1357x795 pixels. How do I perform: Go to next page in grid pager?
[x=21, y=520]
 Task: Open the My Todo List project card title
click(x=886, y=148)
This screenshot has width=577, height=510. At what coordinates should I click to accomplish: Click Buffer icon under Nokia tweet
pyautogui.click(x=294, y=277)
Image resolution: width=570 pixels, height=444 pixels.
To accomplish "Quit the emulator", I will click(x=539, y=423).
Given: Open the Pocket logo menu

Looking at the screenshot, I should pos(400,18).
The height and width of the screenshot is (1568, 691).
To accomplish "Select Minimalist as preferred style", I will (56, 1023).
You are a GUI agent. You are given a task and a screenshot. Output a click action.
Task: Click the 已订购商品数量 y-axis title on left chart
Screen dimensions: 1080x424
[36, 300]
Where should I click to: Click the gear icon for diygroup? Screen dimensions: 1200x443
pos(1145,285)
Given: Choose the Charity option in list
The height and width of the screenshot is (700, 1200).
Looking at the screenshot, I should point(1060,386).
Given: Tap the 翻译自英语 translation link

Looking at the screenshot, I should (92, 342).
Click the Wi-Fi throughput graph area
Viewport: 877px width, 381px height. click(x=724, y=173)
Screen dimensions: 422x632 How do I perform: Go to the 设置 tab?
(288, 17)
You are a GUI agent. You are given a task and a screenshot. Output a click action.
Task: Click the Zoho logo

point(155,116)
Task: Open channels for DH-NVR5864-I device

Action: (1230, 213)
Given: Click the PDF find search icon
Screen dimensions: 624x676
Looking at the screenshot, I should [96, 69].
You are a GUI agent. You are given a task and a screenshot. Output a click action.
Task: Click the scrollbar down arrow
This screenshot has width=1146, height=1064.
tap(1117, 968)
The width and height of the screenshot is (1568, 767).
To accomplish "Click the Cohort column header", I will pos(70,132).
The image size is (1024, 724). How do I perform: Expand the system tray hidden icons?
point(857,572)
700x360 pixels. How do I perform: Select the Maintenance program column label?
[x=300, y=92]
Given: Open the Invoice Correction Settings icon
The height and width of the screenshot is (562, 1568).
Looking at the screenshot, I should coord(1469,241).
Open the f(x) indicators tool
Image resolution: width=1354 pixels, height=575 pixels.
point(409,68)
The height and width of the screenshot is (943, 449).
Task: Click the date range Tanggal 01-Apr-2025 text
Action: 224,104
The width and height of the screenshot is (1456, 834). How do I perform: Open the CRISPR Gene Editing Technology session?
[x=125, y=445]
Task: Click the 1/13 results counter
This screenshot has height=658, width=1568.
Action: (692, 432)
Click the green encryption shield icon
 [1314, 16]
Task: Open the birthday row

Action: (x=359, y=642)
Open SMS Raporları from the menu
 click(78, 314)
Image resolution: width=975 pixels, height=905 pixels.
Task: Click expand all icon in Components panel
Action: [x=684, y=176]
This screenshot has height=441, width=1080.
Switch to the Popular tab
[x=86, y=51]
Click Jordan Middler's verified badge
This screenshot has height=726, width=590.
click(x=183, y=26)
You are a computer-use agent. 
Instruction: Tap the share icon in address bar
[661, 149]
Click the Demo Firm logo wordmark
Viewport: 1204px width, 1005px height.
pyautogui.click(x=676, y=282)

○ ○ ○

__WHAT YOU HAVE TO DO__: Set down the material exactly, keeping every line.

__ANSWER BELOW__:
1357x795 pixels. How do I perform: Go to next page in grid pager?
[x=21, y=520]
 Task: Open the My Todo List project card title
click(x=886, y=148)
This screenshot has width=577, height=510. At what coordinates should I click to accomplish: Click Buffer icon under Nokia tweet
pyautogui.click(x=294, y=277)
Image resolution: width=570 pixels, height=444 pixels.
To accomplish "Quit the emulator", I will click(x=539, y=423).
Given: Open the Pocket logo menu

Looking at the screenshot, I should pos(400,18).
The height and width of the screenshot is (1568, 691).
To accomplish "Select Minimalist as preferred style", I will (56, 1023).
You are a GUI agent. You are given a task and a screenshot. Output a click action.
Task: Click the 已订购商品数量 y-axis title on left chart
Screen dimensions: 1080x424
[36, 300]
Where should I click to: Click the gear icon for diygroup? Screen dimensions: 1200x443
pos(1145,285)
Given: Choose the Charity option in list
The height and width of the screenshot is (700, 1200).
Looking at the screenshot, I should point(1060,386).
Given: Tap the 翻译自英语 translation link

Looking at the screenshot, I should (92, 342).
Click the Wi-Fi throughput graph area
Viewport: 877px width, 381px height. click(x=724, y=173)
Screen dimensions: 422x632 How do I perform: Go to the 设置 tab?
(288, 17)
You are a GUI agent. You are given a task and a screenshot. Output a click action.
Task: Click the Zoho logo

point(155,116)
Task: Open channels for DH-NVR5864-I device

Action: (1230, 213)
Given: Click the PDF find search icon
Screen dimensions: 624x676
Looking at the screenshot, I should [96, 69].
You are a GUI agent. You are given a task and a screenshot. Output a click action.
Task: Click the scrollbar down arrow
This screenshot has width=1146, height=1064.
tap(1117, 968)
The width and height of the screenshot is (1568, 767).
To accomplish "Click the Cohort column header", I will pos(70,132).
The image size is (1024, 724). How do I perform: Expand the system tray hidden icons?
point(857,572)
700x360 pixels. How do I perform: Select the Maintenance program column label?
[x=300, y=92]
Given: Open the Invoice Correction Settings icon
The height and width of the screenshot is (562, 1568).
Looking at the screenshot, I should coord(1469,241).
Open the f(x) indicators tool
Image resolution: width=1354 pixels, height=575 pixels.
point(409,68)
The height and width of the screenshot is (943, 449).
Task: Click the date range Tanggal 01-Apr-2025 text
Action: 224,104
The width and height of the screenshot is (1456, 834). How do I perform: Open the CRISPR Gene Editing Technology session?
[x=125, y=445]
Task: Click the 1/13 results counter
This screenshot has height=658, width=1568.
Action: (692, 432)
Click the green encryption shield icon
 [1314, 16]
Task: Open the birthday row

Action: (x=359, y=642)
Open SMS Raporları from the menu
 click(78, 314)
Image resolution: width=975 pixels, height=905 pixels.
Task: Click expand all icon in Components panel
Action: [x=684, y=176]
This screenshot has height=441, width=1080.
Switch to the Popular tab
[x=86, y=51]
Click Jordan Middler's verified badge
This screenshot has height=726, width=590.
click(x=183, y=26)
You are a computer-use agent. 
Instruction: Tap the share icon in address bar
[661, 149]
Click the Demo Firm logo wordmark
Viewport: 1204px width, 1005px height.
pyautogui.click(x=676, y=282)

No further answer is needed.